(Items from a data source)
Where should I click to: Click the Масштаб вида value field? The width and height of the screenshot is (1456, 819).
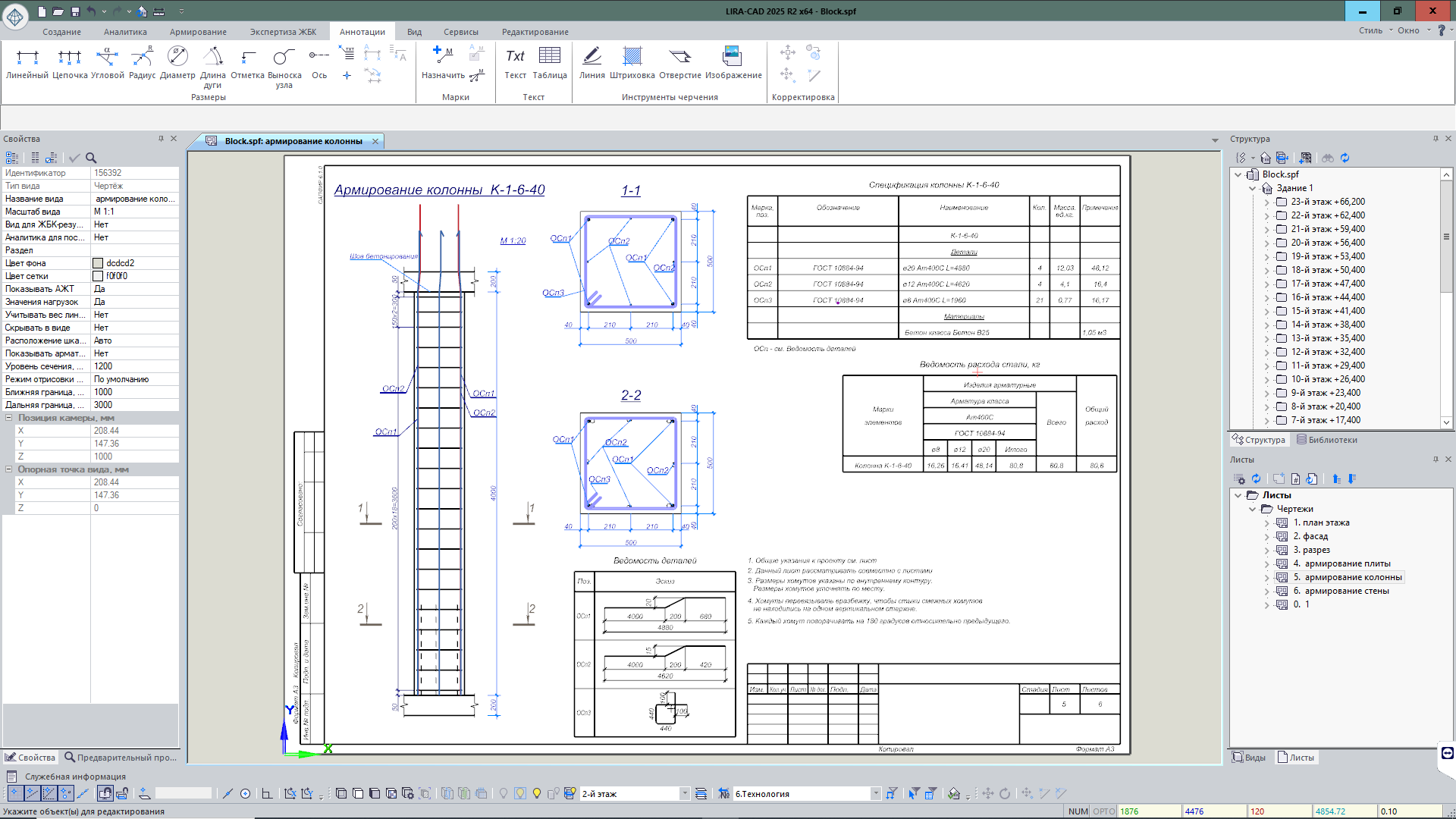[134, 212]
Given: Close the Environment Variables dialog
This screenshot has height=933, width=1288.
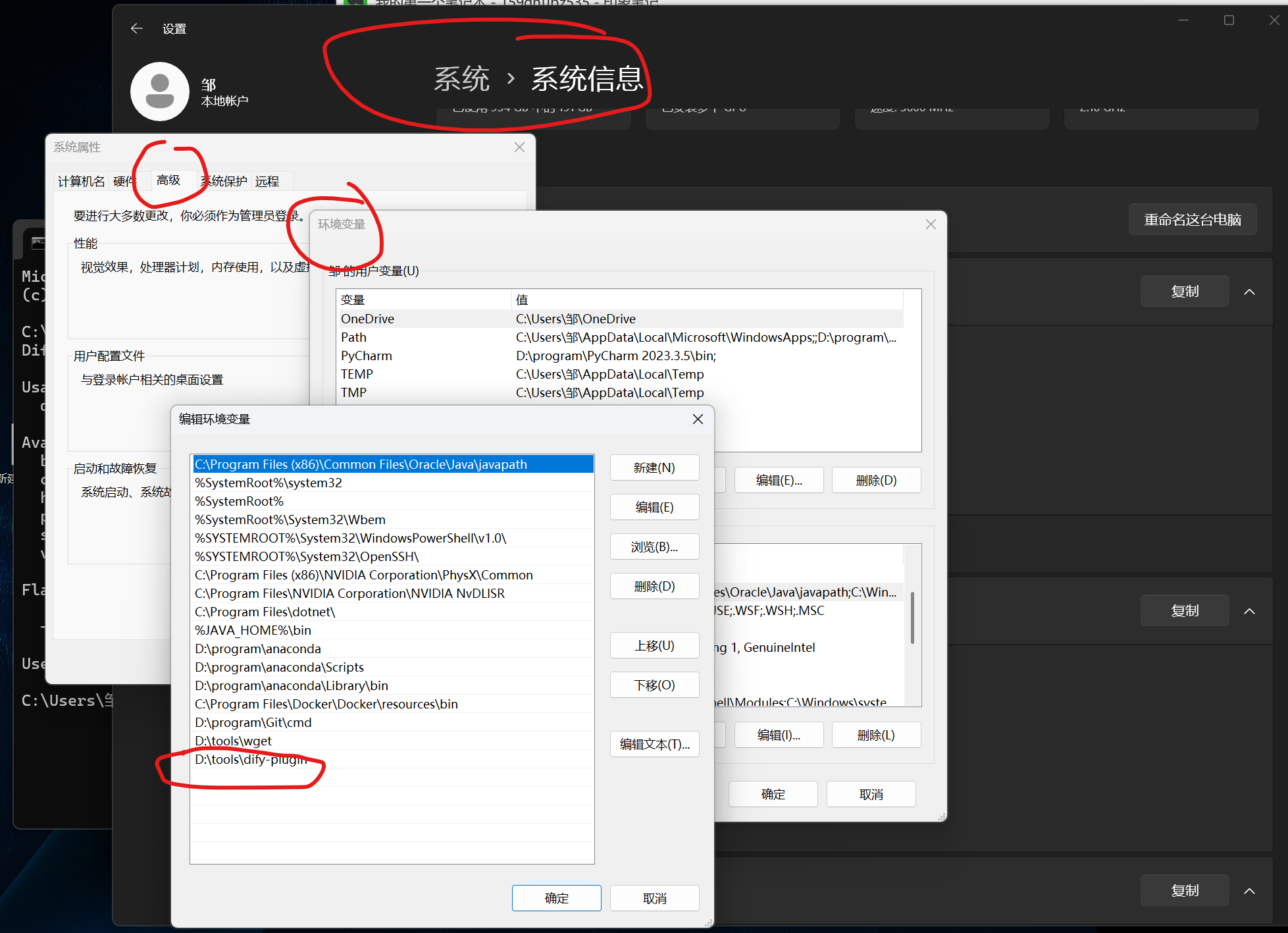Looking at the screenshot, I should [x=930, y=225].
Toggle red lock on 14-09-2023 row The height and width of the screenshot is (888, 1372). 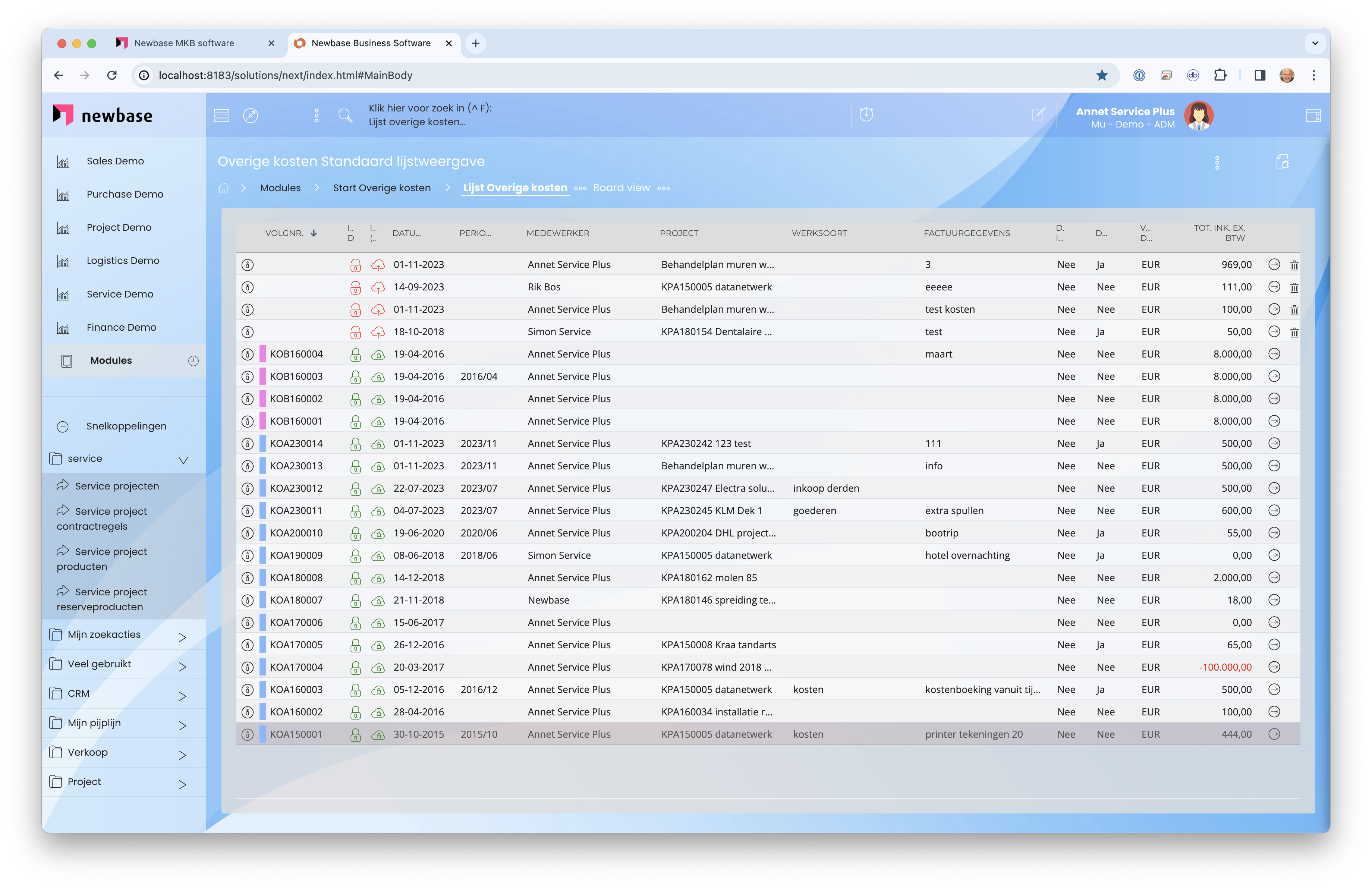[x=356, y=287]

** What the task asks **
Repeat only the lines between the start of the data and the line with "Given: Close the Environment Variables dialog", including those two lines, and skip the pictures.

** Output for this exercise **
Where should I click to: Click the Масштаб вида value field? The width and height of the screenshot is (1456, 819).
[134, 212]
Given: Close the Environment Variables dialog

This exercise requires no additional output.